I find this decision interesting for several reasons:
1. The decision was rendered by Justice Clarence Thomas. There was a 6-3 majority. Among the Justices joining Justice Thomas in the majority was Justice Sonya Sotomayor. When Justice Sotomayor was being confirmed, conservative pundits attacked her as being a liberal activist. However, the fact that she has joined in a decision by Justice Thomas shows that they were wrong – she is an open minded judge and is not bound by any ideology.
2. The offense that the Kawashimas were convicted of did not contain the words “fraud” or “deceit.” However, since the offense was committed under penalty of perjury, Justice Thomas found that it was an offense involving “fraud” or “deceit.”

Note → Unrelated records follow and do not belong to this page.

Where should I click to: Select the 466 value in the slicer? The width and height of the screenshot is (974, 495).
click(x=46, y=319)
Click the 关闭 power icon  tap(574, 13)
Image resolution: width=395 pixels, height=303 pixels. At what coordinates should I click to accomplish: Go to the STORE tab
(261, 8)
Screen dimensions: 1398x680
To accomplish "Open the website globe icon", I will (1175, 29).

3. Justice Thomas used an even more novel construction of the INA to find the Kawashimas removable. INA § 101(a)(43)(M) provides:
The term ‘aggravated felony’ means—
. . . . .
(M) an offense that—
(i) involves fraud or deceit in which the loss to the victim or victims exceeds $10,000; or
(ii) is described in section 7201 of title 26 (relating to tax evasion) in which the revenue loss to the Government exceeds $10,000.

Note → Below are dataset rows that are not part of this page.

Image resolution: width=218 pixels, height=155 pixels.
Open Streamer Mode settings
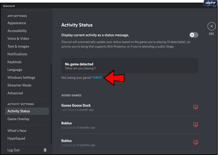(x=19, y=85)
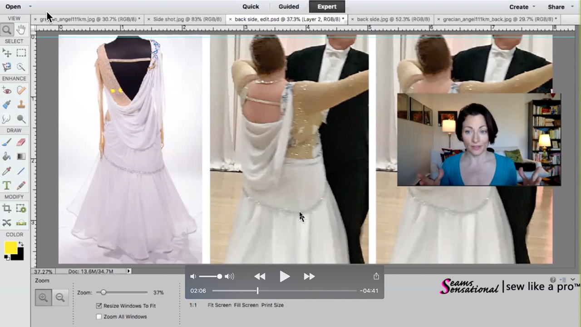The height and width of the screenshot is (327, 581).
Task: Choose the Rectangular Marquee tool
Action: pos(22,53)
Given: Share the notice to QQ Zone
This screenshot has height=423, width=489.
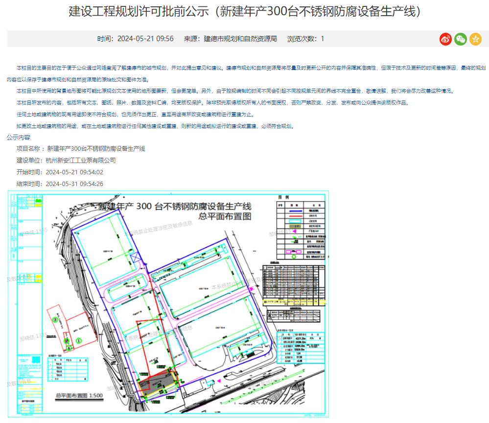Looking at the screenshot, I should 475,39.
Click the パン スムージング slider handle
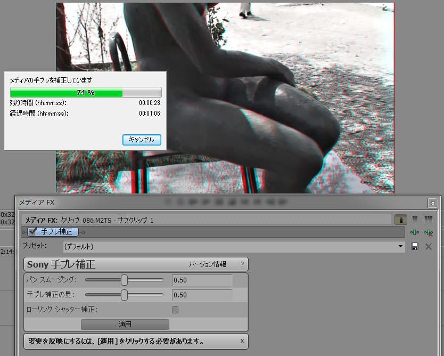 click(x=124, y=280)
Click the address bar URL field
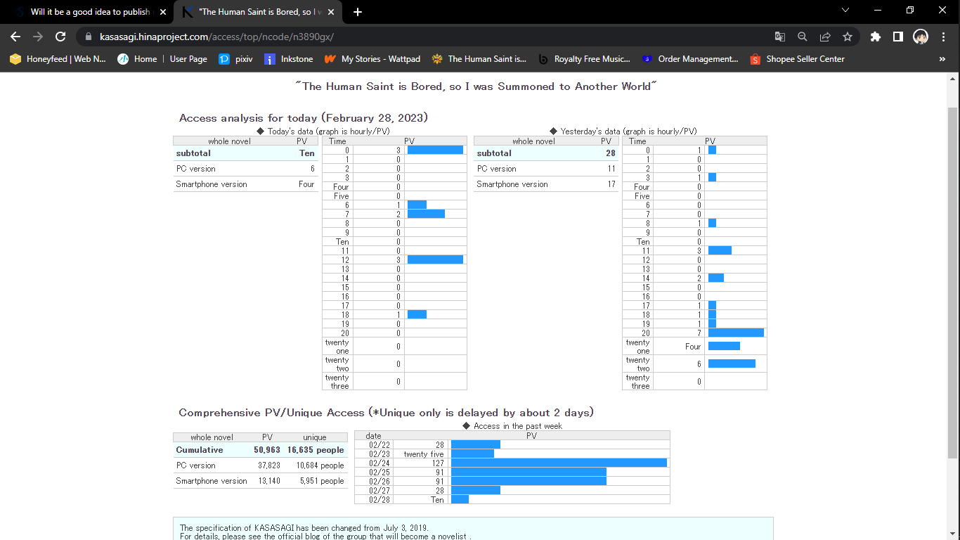 422,37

The Kawashimas were convicted under section 7206, not 7201, so they argued that they didn’t fall under clause (ii). The Kawashimas argued that they didn’t fall under clause (i) because that provision involves a loss to a “victim” and only clause (ii) involves a loss to the “government.” Justice Thomas took an overly broad reading of the statute to conclude that loss to a “victim” includes the government. I find this interesting because Justice Thomas is supposed to be a conservative judges and conservative judges are supposed to read statutes narrowly.